----- RECORDS SUPPLIED -----

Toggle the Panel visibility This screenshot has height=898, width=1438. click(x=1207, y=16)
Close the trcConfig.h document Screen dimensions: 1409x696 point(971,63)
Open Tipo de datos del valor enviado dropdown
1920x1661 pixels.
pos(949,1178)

-----

*DESCRIPTION OF THE TASK:*
Rewrite every line of the records above as a Markdown table with two columns, Row and Line. Number the rows in order and leave out any blank lines.

*TASK RESPONSE:*
| Row | Line |
|---|---|
| 1 | Toggle the Panel visibility This screenshot has height=898, width=1438. click(x=1207, y=16) |
| 2 | Close the trcConfig.h document Screen dimensions: 1409x696 point(971,63) |
| 3 | Open Tipo de datos del valor enviado dropdown |
| 4 | 1920x1661 pixels. |
| 5 | pos(949,1178) |